Mari joined the University of Washington Electrical & Computer Engineering Department in 1999. She is an Endowed Professor of System Design Methodologies in the ECE Department, an Adjunct Professor in CSE and Linguistics, as well as Associate Vice Provost for Research. She is a Fellow of the IEEE, ISCA and ACL, a Scottish Informatics and Computer Science Alliance Distinguished Visiting Fellow, and a former Australian-American Fulbright Scholar. Prof. Ostendorf has published over 270 papers on a variety of topics in speech and language processing. In 2017, she served as a faculty advisor for the student team winning the inaugural Alexa Prize competition to build a socialbot, and conversational AI is a focus of her current work. Her research explores dynamic models for understanding and generating speech and text, particularly in multi-party contexts, and it contributes to a variety of applications, from education to clinical and scientific information extraction.

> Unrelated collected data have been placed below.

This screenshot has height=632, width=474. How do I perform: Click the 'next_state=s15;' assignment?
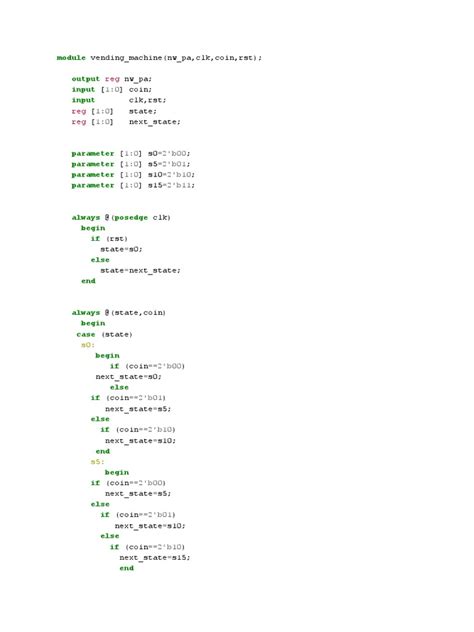point(155,557)

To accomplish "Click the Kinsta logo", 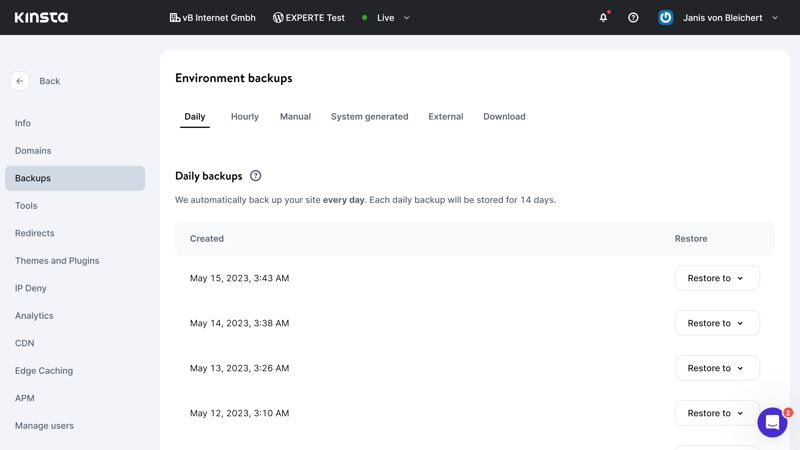I will click(x=41, y=17).
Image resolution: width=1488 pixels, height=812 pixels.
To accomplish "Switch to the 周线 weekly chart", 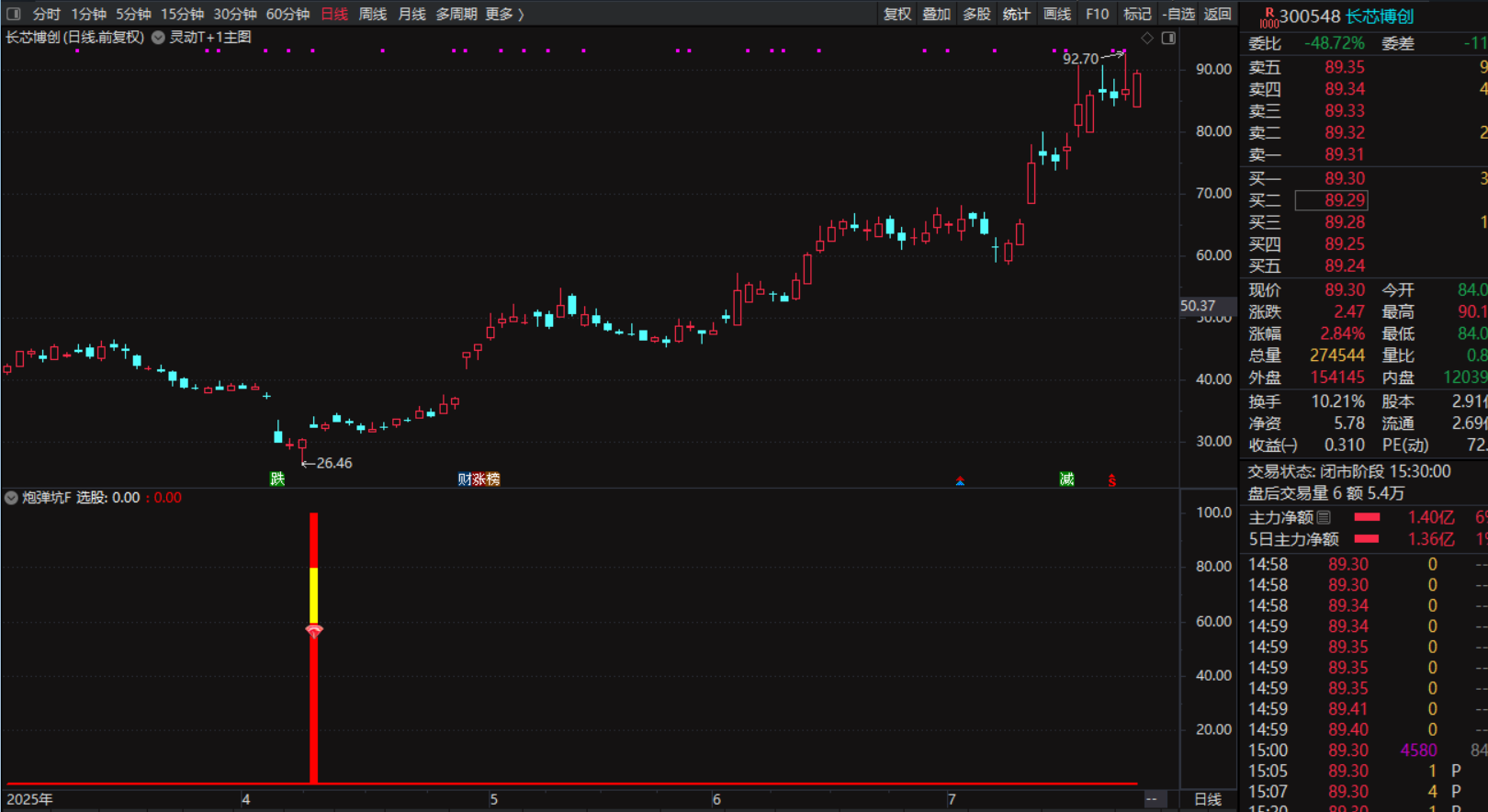I will click(x=372, y=14).
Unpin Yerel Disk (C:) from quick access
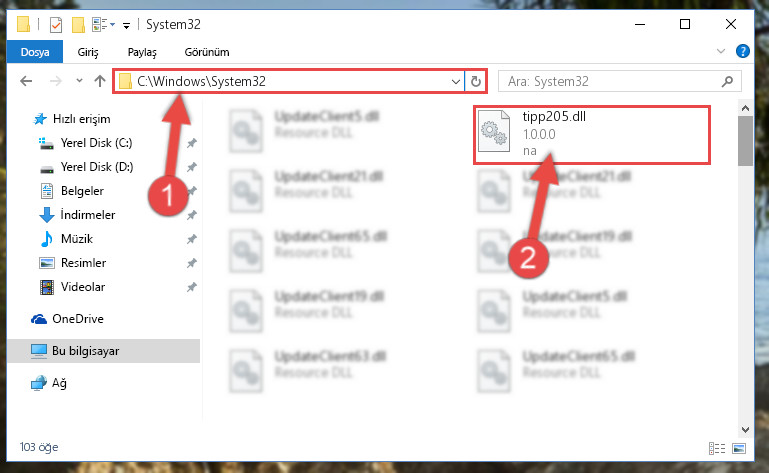Image resolution: width=769 pixels, height=473 pixels. tap(191, 143)
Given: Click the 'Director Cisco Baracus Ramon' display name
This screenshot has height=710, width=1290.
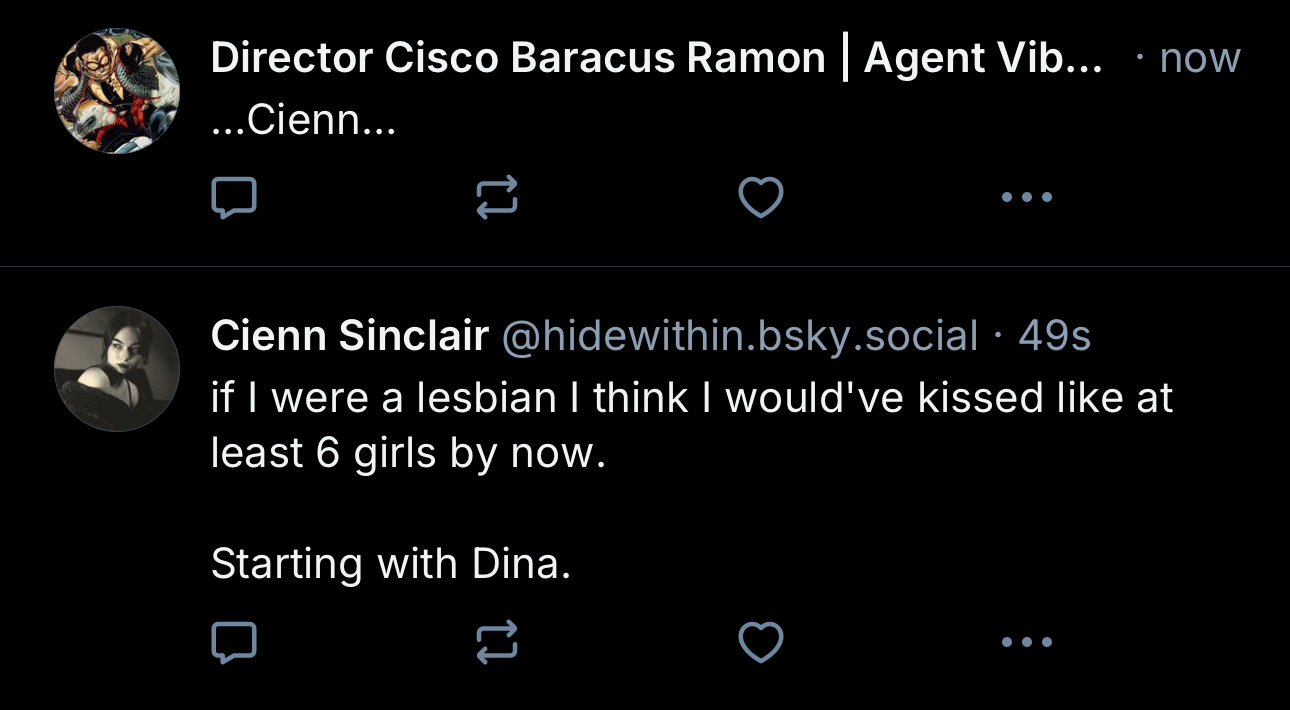Looking at the screenshot, I should pyautogui.click(x=518, y=60).
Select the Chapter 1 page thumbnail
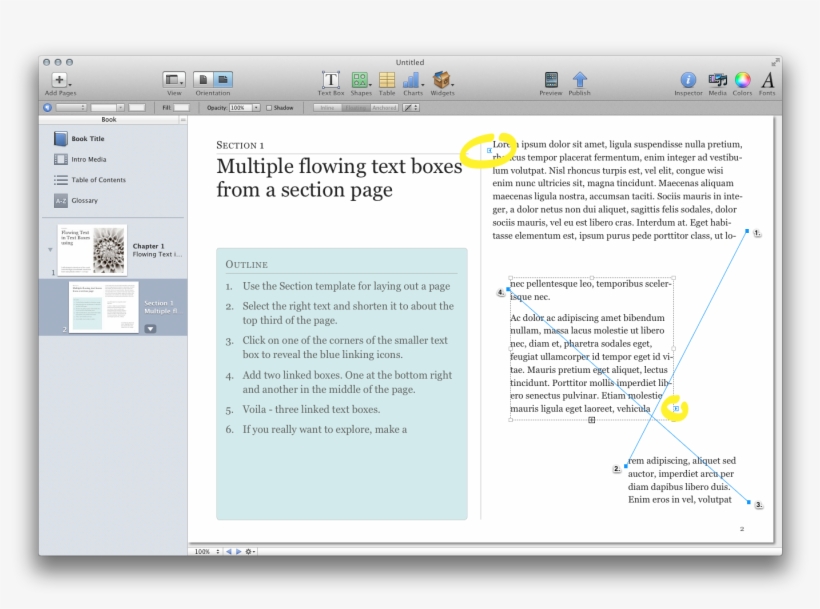The width and height of the screenshot is (820, 609). point(92,249)
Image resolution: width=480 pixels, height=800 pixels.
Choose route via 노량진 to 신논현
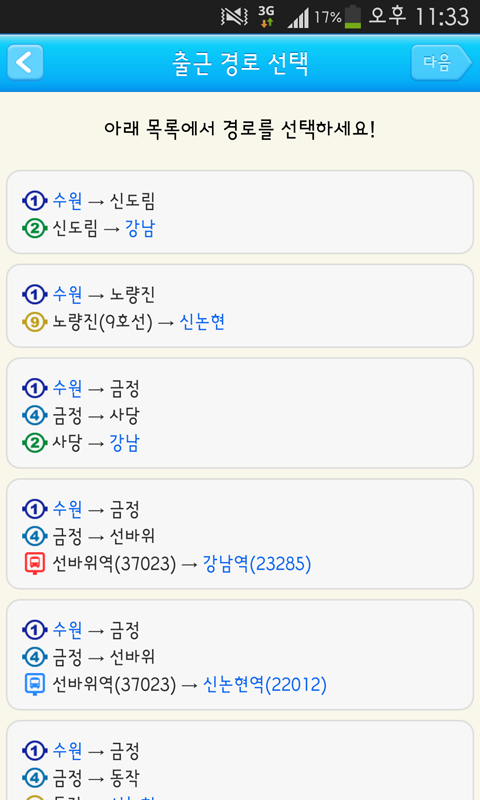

Talk Title: "Generalizable Deep Learning for NLP via Modularity and Abstraction"
Greg Durrett is an assistant professor of Computer Science at UT Austin. His current research focuses on a range of topics in statistical natural language processing, including information extraction (particularly coreference resolution and entity linking), document summarization, and question answering. He is particularly interested in endowing deep models with the ability to do discrete reasoning and logical inference. Greg completed his Ph.D. at UC Berkeley in 2016, and from 2016-2017, he was a research scientist at Semantic Machines.
Alexandros Papangelis is a senior research scientist at Uber AI, on the Conversational AI team; his interests include statistical dialogue management, natural language processing, and human-machine social interactions. Prior to Uber, he was with Toshiba Research Europe, leading the Cambridge Research Lab team on Statistical Spoken Dialogue. Before joining Toshiba, he was a postdoctoral fellow at CMU's Articulab, working with Justine Cassell on designing and developing the next generation of socially-skilled virtual agents. He received his PhD from the University of Texas at Arlington, MSc from University College London, and BSc from the University of Athens.
Pascale Fung is a Professor at the Department of Electronic & Computer Engineering and Department of Computer Science & Engineeringat The Hong Kong University of Science & Technology (HKUST). She is an elected Fellow of the Institute of Electrical and Electronic Engineers (IEEE) for her “contributions to human-machine interactions”, and an elected Fellow of the International Speech Communication Association for “fundamental contributions to the interdisciplinary area of spoken language human-machine interactions”. She is the Director of HKUST Center for AI Research (CAiRE), an interdisciplinary research center on top of all four schools at HKUST. She co-founded the Human Language Technology Center (HLTC). She is an affiliated faculty with the Robotics Institute and the Big Data Institute at HKUST. She is the founding chair of the Women Faculty Association at HKUST. She is an expert on the Global Future Council, a think tank for the World Economic Forum. She represents HKUST on Partnership on AI to Benefit People and Societyand is on the Advisory Board of Building Agile Governance for AI & Robotics (BGI4AI).
After studying Computer Science and Mathematics at Carnegie Mellon University, I joined Microsoft in 2000 to work on the Intentional Programming project, an extensible compiler and development framework. I moved to the Natural Language Processing group in 2001, where my research has mostly focused on statistical machine translation powering Microsoft Translator, especially on several generations of a syntax directed translation system that powers over half of the translation systems. I am also interested in semantic parsing, paraphrase methods, and very practical problems such as spelling correction and transliteration.